* WHAT YOU SHOULD DO
In the passage about the celebrity stream, start at the words "Throughout the entire" and end after "family Zoom call.". Reproduce that section with "stream" changed to "broadcast".

* DOCUMENT SECTION
----

Yet during the pandemic, while the world is forced to virtually share our lives and homes in a much more intimate fashion, this cannot persist. Whether it is children interrupting conference calls, or a gifted vintage poster with emotional meaning in the backdrop, it is now the new normal for strangers. While the average person has a few loose layers of insulation between their public and private self, a celebrity has an armored car and a public relations team. In 2020, this has all been shattered. Even if Paul Giamatti and Kelly AuCoin spoke to their respective “teams” about this digital journey, there was scant evidence of it, nor a roadmap for conduct.
Throughout the entire hour of this stream, as mentioned, there were only 25 individuals in the audience, including family members of the stars and actors’ friends. Perhaps it was the size of the scale, or the impermanence, that gave way to the pastiche of topics. Regardless, the entire ordeal was a spectacle for both its level of celebrity and diminutiveness. When he signed off, Giamatti left the scene like any aunt or uncle departing a family Zoom call.

----

* STORED DATA
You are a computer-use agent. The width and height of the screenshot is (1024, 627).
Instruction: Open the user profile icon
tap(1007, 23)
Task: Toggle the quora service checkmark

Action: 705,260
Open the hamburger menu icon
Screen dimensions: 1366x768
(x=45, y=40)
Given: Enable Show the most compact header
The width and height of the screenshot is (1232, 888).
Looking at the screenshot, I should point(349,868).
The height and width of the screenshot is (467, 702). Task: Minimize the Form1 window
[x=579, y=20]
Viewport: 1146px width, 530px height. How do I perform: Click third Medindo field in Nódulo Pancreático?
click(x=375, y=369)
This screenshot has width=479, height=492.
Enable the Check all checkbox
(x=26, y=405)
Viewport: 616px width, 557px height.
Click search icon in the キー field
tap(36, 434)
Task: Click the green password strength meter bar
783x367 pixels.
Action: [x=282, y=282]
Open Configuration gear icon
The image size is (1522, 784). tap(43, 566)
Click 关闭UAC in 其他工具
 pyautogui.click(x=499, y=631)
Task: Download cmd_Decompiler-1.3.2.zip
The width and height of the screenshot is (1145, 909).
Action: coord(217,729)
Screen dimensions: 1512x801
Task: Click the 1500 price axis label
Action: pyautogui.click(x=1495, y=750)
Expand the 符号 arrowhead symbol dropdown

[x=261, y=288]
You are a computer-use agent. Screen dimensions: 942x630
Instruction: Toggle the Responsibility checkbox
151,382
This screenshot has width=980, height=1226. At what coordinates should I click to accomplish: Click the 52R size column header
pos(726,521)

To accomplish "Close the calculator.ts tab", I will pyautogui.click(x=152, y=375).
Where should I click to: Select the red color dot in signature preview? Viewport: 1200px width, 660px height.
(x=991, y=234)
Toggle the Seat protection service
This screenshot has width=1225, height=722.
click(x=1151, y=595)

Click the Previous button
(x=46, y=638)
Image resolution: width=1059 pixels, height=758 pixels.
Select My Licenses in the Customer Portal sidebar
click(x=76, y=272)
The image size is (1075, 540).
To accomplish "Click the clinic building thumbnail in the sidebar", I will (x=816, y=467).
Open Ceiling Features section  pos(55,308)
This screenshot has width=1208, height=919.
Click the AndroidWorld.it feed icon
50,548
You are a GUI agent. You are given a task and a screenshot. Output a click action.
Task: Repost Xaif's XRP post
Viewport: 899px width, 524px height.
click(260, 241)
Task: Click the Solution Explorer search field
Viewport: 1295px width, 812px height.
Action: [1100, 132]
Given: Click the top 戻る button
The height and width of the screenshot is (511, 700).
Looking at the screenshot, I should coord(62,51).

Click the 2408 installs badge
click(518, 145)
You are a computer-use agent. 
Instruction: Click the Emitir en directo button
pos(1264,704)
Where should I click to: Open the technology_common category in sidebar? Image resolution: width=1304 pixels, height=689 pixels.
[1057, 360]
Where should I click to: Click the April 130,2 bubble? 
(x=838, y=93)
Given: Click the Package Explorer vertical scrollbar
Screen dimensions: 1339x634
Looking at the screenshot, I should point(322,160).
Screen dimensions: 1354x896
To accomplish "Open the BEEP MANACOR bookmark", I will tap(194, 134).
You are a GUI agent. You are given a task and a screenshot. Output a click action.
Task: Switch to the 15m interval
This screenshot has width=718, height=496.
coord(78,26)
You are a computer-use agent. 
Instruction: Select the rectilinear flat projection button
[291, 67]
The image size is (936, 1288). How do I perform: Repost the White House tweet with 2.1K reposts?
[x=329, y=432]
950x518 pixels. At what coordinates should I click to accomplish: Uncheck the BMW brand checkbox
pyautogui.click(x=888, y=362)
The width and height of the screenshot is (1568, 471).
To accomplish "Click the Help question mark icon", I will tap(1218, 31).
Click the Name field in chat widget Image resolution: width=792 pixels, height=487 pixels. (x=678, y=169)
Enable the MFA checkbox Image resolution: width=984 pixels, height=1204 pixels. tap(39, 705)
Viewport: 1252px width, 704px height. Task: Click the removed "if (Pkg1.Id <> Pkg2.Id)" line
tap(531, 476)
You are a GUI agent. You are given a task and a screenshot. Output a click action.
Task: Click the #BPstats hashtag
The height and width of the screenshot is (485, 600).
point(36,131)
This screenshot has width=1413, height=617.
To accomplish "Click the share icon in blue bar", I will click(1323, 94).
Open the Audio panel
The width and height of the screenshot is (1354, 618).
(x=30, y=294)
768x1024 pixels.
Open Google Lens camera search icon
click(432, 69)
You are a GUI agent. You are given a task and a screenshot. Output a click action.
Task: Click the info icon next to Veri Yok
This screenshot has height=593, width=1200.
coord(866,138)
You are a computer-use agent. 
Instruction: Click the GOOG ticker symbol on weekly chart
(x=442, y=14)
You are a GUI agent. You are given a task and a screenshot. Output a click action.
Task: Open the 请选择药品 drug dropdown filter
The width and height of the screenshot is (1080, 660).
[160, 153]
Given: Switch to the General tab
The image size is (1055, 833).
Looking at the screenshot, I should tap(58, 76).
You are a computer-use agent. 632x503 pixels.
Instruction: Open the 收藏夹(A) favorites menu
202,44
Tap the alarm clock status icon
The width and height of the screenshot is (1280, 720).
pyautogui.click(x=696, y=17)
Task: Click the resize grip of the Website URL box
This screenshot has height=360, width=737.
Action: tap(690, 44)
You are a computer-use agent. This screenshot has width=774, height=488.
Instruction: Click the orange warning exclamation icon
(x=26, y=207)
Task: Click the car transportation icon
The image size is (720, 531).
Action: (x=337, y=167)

----

* OUTPUT FOR THIS EXERCISE
Throughout the entire hour of this broadcast, as mentioned, there were only 25 individuals in the audience, including family members of the stars and actors’ friends. Perhaps it was the size of the scale, or the impermanence, that gave way to the pastiche of topics. Regardless, the entire ordeal was a spectacle for both its level of celebrity and diminutiveness. When he signed off, Giamatti left the scene like any aunt or uncle departing a family Zoom call.